Lampung Timur,Viraltimes.id - Aparat kepolisian diduga berhasil menangkap salah satu pelaku yang terlibat dalam kasus penembakan anggota Direktorat Intelkam Polda Lampung, Bripka Anumerta Arya Supena, Senin (11/5/2026), sore.
Penangkapan tersebut dikabarkan berlangsung di wilayah Gunung Mekar, Kecamatan Jabung, Kabupaten Lampung Timur.
Informasi penangkapan itu beredar luas melalui pesan singkat dan video penggerebekan yang memperlihatkan sejumlah aparat kepolisian bersenjata melakukan pengepungan di sebuah rumah warga. Bahkan di media sosial terlihat terduga pelaku berbadan besar.
Dalam rekaman video, suasana di lokasi tampak tegang dan dipadati warga yang menyaksikan proses penangkapan.
Bahkan dalam video tersebut terdengar beberapa kali suara letusan yang diduga berasal dari tembakan aparat saat melakukan upaya penangkapan terhadap terduga pelaku.
Informasi penangkapan juga dibenarkan salah seorang personel Jatanras Polda Lampung yang berada di Lampung Timur saat dikonfirmasi wartawan.
“Benar mang, 1 pelaku sudah kami amankan,” demikian jawaban singkat yang diterima wartawan.
Meski demikian, hingga berita ini diterbitkan belum ada keterangan resmi dari Polda Lampung terkait identitas pelaku maupun kronologi lengkap penangkapan tersebut.

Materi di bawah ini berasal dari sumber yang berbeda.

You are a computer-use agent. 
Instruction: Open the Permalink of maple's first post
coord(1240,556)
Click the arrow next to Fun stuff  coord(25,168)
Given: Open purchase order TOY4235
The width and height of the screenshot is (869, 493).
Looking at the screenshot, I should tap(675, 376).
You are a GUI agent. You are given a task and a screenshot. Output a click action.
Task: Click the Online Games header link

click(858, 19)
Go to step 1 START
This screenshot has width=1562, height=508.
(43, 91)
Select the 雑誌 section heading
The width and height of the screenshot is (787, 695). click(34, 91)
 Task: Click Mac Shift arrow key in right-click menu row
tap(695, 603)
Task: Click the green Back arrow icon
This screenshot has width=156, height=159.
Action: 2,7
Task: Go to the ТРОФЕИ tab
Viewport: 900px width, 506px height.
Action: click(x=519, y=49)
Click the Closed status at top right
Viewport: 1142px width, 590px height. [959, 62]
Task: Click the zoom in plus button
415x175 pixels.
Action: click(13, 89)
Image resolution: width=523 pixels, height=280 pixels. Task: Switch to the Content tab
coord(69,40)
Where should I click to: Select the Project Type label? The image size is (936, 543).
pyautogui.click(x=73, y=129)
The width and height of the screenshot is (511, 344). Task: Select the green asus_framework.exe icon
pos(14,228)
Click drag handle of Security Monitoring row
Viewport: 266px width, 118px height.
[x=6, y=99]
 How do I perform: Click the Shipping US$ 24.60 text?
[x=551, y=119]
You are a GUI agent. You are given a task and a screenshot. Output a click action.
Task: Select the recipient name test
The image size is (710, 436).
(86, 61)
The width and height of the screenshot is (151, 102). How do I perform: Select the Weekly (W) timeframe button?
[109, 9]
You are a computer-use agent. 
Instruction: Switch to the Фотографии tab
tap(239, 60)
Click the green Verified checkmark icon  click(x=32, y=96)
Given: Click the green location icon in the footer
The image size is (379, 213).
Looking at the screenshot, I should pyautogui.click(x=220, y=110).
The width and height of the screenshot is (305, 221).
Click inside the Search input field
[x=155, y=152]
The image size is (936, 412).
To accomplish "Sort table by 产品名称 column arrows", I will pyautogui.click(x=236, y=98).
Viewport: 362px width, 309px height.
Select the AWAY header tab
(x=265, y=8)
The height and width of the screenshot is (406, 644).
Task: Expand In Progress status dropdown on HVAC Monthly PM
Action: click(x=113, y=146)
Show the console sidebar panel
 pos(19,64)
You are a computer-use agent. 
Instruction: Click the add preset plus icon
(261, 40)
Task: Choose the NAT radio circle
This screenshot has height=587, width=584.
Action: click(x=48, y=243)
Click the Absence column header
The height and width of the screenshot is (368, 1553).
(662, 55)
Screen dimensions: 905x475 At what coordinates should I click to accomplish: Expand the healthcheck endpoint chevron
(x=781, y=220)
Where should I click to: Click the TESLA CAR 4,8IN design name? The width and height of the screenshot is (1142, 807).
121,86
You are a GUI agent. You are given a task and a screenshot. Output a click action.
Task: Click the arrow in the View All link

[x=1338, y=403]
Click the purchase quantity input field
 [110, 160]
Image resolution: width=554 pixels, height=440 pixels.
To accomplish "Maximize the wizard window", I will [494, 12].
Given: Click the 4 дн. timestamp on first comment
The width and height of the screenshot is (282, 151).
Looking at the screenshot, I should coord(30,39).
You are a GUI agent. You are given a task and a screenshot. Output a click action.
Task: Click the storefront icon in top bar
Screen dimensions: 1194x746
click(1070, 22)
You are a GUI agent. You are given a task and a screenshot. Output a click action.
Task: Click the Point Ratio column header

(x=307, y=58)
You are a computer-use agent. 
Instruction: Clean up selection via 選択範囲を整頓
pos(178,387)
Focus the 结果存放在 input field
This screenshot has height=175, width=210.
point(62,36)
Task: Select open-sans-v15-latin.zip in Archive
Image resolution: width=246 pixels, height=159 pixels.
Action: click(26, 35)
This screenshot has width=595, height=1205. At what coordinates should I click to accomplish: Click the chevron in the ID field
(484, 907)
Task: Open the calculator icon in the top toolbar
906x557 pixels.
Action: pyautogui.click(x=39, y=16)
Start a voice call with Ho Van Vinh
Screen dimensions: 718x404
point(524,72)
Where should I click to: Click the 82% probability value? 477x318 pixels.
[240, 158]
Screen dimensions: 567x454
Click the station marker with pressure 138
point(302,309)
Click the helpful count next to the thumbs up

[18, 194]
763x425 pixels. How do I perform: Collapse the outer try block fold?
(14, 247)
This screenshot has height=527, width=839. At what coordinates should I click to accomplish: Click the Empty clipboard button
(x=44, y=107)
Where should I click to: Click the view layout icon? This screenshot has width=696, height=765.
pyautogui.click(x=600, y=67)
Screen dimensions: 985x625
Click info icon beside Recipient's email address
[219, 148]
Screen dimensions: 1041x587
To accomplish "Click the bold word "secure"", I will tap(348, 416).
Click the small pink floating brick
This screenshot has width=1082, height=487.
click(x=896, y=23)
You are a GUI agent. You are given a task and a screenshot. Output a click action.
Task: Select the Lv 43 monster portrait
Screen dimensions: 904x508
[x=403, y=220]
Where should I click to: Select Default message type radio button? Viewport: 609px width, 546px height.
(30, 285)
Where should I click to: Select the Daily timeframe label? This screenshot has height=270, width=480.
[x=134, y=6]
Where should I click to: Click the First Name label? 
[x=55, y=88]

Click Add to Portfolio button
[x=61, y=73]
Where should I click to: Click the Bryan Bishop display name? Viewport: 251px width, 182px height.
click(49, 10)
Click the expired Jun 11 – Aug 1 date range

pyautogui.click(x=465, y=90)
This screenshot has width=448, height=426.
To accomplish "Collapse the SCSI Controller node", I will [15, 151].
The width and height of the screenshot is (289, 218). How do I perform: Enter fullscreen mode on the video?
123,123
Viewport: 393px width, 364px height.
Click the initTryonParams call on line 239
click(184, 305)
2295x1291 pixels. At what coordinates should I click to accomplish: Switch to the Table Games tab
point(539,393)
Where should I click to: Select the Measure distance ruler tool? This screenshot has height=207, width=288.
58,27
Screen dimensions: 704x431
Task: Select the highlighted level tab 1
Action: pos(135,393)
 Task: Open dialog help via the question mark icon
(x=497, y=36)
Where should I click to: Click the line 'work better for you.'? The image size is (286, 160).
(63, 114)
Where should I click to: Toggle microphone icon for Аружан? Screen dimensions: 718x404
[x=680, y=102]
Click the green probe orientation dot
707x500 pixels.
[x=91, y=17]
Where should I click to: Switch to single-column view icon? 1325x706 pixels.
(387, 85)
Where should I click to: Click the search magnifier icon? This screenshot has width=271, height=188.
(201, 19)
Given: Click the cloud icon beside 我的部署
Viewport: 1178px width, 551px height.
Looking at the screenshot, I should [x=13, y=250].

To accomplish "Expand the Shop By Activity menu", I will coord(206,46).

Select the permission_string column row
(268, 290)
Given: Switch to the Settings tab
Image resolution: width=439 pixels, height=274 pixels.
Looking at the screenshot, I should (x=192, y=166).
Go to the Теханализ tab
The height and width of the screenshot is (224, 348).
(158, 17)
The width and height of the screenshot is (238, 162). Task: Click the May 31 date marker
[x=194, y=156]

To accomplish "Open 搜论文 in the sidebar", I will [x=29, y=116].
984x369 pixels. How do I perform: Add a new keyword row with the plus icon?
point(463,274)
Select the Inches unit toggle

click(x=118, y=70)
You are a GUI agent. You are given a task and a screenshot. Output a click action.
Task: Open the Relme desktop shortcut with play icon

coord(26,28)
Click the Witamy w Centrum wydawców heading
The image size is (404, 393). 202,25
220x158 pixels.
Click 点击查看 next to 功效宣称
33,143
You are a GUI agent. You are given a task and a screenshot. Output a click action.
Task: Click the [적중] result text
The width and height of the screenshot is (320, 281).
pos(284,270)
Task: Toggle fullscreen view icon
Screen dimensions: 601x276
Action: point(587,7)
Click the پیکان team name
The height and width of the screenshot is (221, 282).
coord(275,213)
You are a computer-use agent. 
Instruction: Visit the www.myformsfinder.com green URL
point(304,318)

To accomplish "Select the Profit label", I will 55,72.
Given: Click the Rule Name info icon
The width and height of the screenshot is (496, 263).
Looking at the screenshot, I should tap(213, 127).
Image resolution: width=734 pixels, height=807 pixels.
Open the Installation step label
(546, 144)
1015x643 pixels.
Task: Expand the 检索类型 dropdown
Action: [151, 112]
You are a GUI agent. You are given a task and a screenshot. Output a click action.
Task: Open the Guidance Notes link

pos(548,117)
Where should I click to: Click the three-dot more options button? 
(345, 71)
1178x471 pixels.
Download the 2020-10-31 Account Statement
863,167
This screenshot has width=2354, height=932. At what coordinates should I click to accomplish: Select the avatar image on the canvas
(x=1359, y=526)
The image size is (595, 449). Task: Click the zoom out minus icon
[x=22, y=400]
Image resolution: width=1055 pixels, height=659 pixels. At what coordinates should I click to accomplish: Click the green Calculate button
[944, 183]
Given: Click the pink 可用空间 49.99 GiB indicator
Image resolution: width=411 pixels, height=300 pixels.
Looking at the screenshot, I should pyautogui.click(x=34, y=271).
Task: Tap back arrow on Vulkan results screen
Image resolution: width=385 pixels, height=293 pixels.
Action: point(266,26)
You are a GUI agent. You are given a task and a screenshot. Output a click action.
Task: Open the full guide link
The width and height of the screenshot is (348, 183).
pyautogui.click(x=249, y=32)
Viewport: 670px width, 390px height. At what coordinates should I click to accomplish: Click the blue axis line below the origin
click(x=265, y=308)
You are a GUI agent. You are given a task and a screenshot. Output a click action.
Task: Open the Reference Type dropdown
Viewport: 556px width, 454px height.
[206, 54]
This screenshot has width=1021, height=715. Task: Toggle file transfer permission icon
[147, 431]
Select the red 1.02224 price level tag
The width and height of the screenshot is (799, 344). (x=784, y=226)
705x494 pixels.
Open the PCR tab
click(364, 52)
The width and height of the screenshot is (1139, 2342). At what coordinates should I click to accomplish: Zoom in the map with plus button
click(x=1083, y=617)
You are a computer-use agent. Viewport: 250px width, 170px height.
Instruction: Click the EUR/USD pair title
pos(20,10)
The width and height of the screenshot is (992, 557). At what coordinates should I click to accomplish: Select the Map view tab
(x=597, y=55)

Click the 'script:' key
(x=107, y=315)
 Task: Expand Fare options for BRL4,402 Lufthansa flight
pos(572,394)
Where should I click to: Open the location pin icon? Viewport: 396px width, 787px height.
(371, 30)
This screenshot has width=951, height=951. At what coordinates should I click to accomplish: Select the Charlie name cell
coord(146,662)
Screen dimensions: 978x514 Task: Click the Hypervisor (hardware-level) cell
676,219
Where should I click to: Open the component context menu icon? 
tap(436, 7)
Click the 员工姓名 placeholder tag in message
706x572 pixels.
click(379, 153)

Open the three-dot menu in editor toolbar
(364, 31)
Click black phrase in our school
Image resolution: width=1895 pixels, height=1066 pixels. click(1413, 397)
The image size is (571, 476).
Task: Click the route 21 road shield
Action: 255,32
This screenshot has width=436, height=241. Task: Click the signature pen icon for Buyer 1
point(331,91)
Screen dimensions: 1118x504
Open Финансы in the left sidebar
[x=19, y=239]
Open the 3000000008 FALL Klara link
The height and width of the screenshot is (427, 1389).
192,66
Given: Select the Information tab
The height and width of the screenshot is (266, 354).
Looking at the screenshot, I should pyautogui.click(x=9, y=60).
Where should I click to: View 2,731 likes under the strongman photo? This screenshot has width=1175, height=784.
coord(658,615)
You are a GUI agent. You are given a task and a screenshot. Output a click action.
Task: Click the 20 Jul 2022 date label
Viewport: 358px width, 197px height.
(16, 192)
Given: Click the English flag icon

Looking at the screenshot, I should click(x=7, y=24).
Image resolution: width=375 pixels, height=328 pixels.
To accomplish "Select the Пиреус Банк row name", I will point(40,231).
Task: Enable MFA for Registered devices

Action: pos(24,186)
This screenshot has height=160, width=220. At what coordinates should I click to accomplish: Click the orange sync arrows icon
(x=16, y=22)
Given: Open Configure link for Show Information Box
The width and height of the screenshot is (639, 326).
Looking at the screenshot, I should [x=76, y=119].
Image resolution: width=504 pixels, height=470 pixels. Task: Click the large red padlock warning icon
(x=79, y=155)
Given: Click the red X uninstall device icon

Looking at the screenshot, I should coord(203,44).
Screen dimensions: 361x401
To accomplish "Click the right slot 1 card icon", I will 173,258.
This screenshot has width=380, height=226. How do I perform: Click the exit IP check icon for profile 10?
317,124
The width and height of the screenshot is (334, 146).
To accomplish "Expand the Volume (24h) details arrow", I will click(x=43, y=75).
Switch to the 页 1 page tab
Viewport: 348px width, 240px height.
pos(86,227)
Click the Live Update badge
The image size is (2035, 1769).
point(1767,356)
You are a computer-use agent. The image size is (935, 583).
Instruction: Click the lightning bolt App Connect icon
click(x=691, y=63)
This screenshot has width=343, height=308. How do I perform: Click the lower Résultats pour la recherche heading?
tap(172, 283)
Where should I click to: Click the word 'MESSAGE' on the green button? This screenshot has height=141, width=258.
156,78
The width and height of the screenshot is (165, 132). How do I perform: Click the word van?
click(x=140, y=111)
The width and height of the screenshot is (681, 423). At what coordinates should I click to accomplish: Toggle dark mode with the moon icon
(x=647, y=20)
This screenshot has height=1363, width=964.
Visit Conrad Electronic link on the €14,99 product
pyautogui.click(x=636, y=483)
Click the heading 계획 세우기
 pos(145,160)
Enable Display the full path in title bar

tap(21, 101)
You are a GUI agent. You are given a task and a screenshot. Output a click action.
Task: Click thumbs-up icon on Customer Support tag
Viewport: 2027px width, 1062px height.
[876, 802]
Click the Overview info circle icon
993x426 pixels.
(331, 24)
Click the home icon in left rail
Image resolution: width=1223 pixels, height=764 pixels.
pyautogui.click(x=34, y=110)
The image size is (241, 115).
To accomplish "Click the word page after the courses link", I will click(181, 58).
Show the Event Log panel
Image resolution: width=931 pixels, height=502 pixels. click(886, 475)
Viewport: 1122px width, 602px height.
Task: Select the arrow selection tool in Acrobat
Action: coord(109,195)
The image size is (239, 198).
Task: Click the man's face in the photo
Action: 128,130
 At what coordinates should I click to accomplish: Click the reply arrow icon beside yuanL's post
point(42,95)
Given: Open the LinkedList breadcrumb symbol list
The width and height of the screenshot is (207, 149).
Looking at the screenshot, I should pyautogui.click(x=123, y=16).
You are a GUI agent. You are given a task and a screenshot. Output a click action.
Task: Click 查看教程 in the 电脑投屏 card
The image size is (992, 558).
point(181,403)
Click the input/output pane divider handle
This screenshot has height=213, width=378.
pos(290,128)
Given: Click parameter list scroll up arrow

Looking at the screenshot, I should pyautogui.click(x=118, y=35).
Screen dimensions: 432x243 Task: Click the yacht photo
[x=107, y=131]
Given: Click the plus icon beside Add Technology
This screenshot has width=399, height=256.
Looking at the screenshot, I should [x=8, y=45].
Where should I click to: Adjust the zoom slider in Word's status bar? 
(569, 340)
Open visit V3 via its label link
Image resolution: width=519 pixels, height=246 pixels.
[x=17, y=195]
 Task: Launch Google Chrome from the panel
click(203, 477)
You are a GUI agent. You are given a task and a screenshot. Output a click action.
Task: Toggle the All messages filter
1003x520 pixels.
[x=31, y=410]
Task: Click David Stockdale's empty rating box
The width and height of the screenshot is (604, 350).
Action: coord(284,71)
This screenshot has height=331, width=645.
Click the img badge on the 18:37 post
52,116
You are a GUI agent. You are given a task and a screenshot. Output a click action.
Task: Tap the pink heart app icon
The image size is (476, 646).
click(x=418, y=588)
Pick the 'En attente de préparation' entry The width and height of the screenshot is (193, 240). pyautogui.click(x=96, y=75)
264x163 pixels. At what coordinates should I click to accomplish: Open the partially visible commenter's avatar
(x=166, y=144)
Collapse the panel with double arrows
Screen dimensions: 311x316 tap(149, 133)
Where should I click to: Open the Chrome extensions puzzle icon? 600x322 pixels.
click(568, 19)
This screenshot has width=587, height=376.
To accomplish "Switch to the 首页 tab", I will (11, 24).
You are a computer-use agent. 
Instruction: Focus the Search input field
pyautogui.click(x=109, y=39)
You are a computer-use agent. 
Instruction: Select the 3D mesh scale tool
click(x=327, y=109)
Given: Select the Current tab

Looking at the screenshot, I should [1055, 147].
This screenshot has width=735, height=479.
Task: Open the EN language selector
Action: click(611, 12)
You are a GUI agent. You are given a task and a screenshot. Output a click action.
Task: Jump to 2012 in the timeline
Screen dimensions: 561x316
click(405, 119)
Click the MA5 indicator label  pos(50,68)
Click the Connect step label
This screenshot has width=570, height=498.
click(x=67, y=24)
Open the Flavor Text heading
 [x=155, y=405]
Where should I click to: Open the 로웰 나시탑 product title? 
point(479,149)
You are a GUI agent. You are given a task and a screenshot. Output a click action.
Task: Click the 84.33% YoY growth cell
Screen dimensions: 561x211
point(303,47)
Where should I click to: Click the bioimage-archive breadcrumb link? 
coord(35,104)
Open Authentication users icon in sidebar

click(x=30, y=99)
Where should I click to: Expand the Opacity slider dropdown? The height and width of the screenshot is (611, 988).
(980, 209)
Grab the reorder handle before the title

Berdasarkan informasi yang berkembang, terduga pelaku yang diamankan diduga bukan merupakan eksekutor penembakan, melainkan pria yang membonceng pelaku utama. Dugaan tersebut mengacu pada ciri-ciri pelaku yang sebelumnya disampaikan saksi di lokasi kejadian.
Sebelumnya, seorang saksi mata bernama Taufik mengungkapkan bahwa pelaku penembakan berjumlah dua orang dengan ciri fisik berbeda. Pelaku yang menembak disebut bertubuh kurus, sedangkan pelaku yang menunggu di atas sepeda motor memiliki postur lebih besar.
Diketahui, Bripka Anumerta Arya Supena gugur setelah ditembak saat memergoki dua pria yang diduga hendak mencuri sepeda motor di Jalan ZA Pagaralam, Labuhan Ratu, Bandar Lampung, Sabtu (9/5/2026) sekitar pukul 05.30 WIB.
Korban sempat mendapatkan perawatan di Rumah Sakit Bhayangkara Polda Lampung, namun meninggal dunia akibat luka tembak di bagian kepala.